* _EXTRAIT DU JOURNAL_
_ _ _ _

Dimanche, 21 janvier. — Température variant de −27°,7 à −23°,8. Réveillés par un violent blizzard. L’air est rempli de tourbillons de neige soulevés par le vent ; soleil très terne. Craignant de perdre la trace par un pareil temps, nous décidons de rester sous la tente. Nous nous attendions à une panne d’une journée au moins, lorsque, pendant le déjeuner, soudain le vent a molli. Nous faisons aussitôt nos préparatifs, mais le matériel est tellement couvert de glace que le départ n’a lieu qu’à 3 h. 45.

Je m’attends à ce que les prochains 150 kilomètres soient joliment durs à enlever. Si dans cette région, à la descente, le halage a été terrible, à plus forte raison il le sera à la montée. Encore 72 kilomètres d’ici au prochain dépôt, et six jours de vivres dans les caissons. Cette cache nous fournira des rations pour sept jours. Il nous faudra ensuite couvrir 144 kilomètres pour atteindre le dépôt des Trois-Degrés. Une fois là, nous serons hors d’affaire.

Lundi, 22 janvier. — Température : −29°,4. L’étape la plus éreintante du voyage ; toute la journée halage pénible, malgré la légèreté du traîneau. Partis à 8 heures précises, nous avons marché neuf heures. Résultat : 28 kilom. 8 ; mais, bon Dieu ! quel coup de collier ! Nos chaussures de ski commencent à s’user ; je crois cependant que patins et brodequins tiendront jusqu’au bout, quoique les uns et les autres aient encore nombre de kilomètres à fournir.

_ _ _ _

* _ENREGISTREMENTS FOURNIS_
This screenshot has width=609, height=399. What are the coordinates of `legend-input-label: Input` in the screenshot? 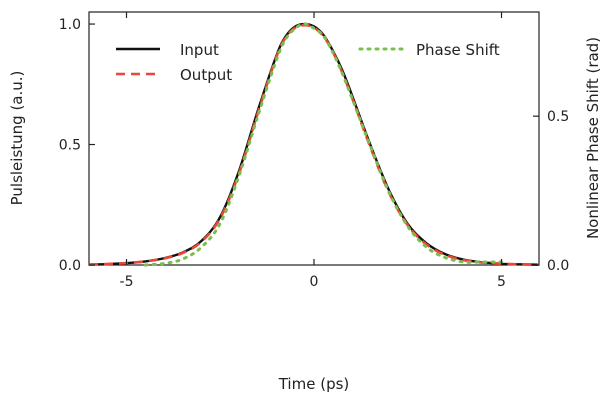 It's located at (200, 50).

_ _ _ _

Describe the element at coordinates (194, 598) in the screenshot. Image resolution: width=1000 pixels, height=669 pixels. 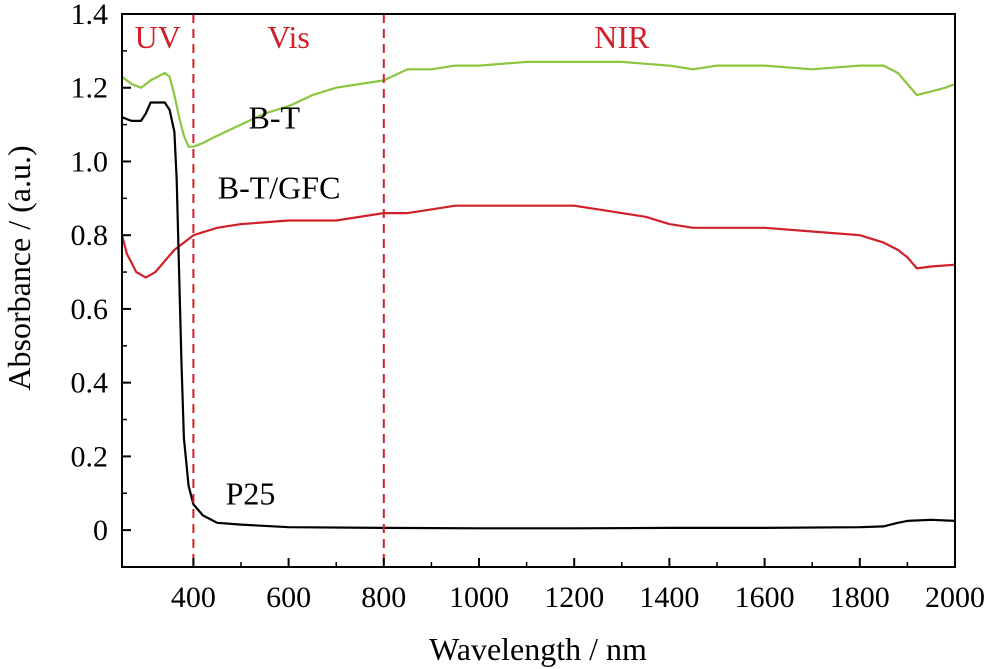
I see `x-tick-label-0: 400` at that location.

_ _ _ _

* _TRAVAIL DEMANDÉ_
A. Recopiez sans la moindre modification le passage de l'extrait du journal qui commence par « Lundi, 22 janvier. » et se poursuit jusqu'à « kilomètres à fournir. ».
B. Répondez brièvement aux questions suivantes à partir de l'extrait du journal.
(i) À quelle heure le départ a-t-il eu lieu le dimanche 21 janvier ?
(ii) Pour combien de jours la prochaine cache fournira-t-elle des rations ?
(iii) Combien d'heures la marche a-t-elle duré le lundi 22 janvier ?

* _RÉPONSES NUMÉROTÉES_
A.
Lundi, 22 janvier. — Température : −29°,4. L’étape la plus éreintante du voyage ; toute la journée halage pénible, malgré la légèreté du traîneau. Partis à 8 heures précises, nous avons marché neuf heures. Résultat : 28 kilom. 8 ; mais, bon Dieu ! quel coup de collier ! Nos chaussures de ski commencent à s’user ; je crois cependant que patins et brodequins tiendront jusqu’au bout, quoique les uns et les autres aient encore nombre de kilomètres à fournir.

B.
(i) À 3 h. 45.
(ii) Pour sept jours.
(iii) Neuf heures.